===== AVAILABLE DATA =====

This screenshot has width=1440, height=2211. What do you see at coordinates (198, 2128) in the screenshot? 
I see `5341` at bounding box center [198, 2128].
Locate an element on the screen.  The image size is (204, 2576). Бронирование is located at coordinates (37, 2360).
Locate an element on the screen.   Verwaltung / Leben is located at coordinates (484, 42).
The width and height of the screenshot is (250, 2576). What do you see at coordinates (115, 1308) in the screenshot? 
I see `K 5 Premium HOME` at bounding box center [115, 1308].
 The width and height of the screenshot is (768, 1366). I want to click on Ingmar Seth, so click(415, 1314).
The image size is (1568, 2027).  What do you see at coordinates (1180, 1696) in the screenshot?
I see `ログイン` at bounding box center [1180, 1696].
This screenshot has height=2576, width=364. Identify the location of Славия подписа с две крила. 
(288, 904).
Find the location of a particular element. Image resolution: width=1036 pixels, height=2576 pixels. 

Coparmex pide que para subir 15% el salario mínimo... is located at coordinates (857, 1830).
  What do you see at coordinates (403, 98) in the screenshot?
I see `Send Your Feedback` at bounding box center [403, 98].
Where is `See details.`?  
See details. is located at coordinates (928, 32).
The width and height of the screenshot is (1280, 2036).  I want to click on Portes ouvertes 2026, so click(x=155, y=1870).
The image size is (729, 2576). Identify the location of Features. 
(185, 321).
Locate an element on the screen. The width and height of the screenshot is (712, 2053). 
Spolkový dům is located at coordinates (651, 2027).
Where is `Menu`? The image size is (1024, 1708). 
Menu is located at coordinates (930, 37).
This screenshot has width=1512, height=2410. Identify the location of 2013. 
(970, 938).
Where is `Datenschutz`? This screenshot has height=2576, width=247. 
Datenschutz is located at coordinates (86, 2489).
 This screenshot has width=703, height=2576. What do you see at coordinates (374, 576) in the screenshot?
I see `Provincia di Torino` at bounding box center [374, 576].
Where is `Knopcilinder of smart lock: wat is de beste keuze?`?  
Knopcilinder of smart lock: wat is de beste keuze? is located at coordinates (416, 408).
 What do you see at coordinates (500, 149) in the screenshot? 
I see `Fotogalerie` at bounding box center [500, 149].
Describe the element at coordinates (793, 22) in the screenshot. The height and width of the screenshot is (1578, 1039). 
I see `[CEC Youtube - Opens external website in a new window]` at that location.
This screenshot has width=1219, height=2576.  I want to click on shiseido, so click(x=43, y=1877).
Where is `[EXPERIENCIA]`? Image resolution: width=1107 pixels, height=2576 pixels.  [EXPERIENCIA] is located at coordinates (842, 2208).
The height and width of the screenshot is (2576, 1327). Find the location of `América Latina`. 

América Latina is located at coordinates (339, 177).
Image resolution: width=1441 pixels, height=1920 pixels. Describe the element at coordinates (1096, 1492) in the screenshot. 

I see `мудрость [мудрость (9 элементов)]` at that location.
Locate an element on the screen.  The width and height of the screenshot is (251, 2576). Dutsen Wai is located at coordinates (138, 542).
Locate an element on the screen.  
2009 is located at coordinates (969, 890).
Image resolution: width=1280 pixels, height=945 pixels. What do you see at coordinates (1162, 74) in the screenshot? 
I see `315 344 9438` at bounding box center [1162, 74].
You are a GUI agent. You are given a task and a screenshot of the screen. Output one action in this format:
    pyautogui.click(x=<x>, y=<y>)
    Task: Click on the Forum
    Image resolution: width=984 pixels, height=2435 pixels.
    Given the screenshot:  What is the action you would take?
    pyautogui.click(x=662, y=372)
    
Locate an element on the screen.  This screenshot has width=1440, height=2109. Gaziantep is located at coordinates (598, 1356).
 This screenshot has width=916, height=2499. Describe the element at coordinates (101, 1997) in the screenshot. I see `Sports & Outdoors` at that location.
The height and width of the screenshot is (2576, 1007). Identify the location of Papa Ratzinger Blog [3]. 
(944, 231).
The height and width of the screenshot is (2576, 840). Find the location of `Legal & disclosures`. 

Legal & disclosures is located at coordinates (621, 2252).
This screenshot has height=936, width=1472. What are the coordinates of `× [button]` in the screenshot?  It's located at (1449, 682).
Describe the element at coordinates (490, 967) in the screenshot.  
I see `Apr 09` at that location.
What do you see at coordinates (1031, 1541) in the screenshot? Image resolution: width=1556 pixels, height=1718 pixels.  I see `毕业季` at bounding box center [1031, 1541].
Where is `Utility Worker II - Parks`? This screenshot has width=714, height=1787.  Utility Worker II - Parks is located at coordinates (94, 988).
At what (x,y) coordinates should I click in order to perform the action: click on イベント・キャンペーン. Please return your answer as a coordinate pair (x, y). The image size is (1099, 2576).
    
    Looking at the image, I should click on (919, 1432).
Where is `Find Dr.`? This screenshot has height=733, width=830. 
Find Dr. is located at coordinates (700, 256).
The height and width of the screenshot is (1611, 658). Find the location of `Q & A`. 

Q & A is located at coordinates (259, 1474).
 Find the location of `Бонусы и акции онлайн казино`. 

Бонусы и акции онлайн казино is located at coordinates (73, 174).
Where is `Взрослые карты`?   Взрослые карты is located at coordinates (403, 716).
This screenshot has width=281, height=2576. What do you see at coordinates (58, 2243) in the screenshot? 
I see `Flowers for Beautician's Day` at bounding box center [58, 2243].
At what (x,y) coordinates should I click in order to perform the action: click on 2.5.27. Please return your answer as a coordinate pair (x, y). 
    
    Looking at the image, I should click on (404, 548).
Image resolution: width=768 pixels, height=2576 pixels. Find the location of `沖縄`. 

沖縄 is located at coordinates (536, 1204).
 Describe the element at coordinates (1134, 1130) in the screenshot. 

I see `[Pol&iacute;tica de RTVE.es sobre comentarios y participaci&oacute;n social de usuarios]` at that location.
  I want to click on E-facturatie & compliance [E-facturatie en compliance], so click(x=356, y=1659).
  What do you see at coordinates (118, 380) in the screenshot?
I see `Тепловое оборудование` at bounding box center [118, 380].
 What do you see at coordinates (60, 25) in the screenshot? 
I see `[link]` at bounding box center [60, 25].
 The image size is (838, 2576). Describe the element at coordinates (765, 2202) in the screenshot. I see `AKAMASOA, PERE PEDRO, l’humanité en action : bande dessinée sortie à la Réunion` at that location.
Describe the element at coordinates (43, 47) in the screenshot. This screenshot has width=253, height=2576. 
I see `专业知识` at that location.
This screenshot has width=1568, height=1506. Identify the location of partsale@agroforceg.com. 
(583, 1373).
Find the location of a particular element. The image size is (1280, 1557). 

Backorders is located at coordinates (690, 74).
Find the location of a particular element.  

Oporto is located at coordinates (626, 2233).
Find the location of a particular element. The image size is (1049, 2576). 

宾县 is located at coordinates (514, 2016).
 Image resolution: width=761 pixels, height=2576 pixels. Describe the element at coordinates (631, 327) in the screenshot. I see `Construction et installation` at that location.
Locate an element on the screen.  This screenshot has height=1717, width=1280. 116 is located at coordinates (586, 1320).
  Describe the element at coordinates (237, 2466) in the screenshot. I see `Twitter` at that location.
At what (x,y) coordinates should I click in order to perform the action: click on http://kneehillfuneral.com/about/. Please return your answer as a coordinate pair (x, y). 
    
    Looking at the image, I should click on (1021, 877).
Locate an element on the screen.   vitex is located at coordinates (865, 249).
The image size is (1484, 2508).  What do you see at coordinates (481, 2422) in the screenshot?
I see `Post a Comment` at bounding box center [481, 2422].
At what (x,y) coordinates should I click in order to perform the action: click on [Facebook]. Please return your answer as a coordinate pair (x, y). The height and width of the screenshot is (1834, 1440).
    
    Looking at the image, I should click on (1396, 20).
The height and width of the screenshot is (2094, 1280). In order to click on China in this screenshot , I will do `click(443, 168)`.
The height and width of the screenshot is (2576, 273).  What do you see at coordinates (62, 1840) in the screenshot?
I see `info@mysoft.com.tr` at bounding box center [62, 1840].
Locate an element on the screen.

=====

PROBLEM DETAILS
Copy the records word for word, starting at the line that contains "The height and width of the screenshot is (2576, 273)." and continuing through the last line of the records.

CORRECT OUTPUT
The height and width of the screenshot is (2576, 273).  What do you see at coordinates (62, 1840) in the screenshot?
I see `info@mysoft.com.tr` at bounding box center [62, 1840].
Locate an element on the screen.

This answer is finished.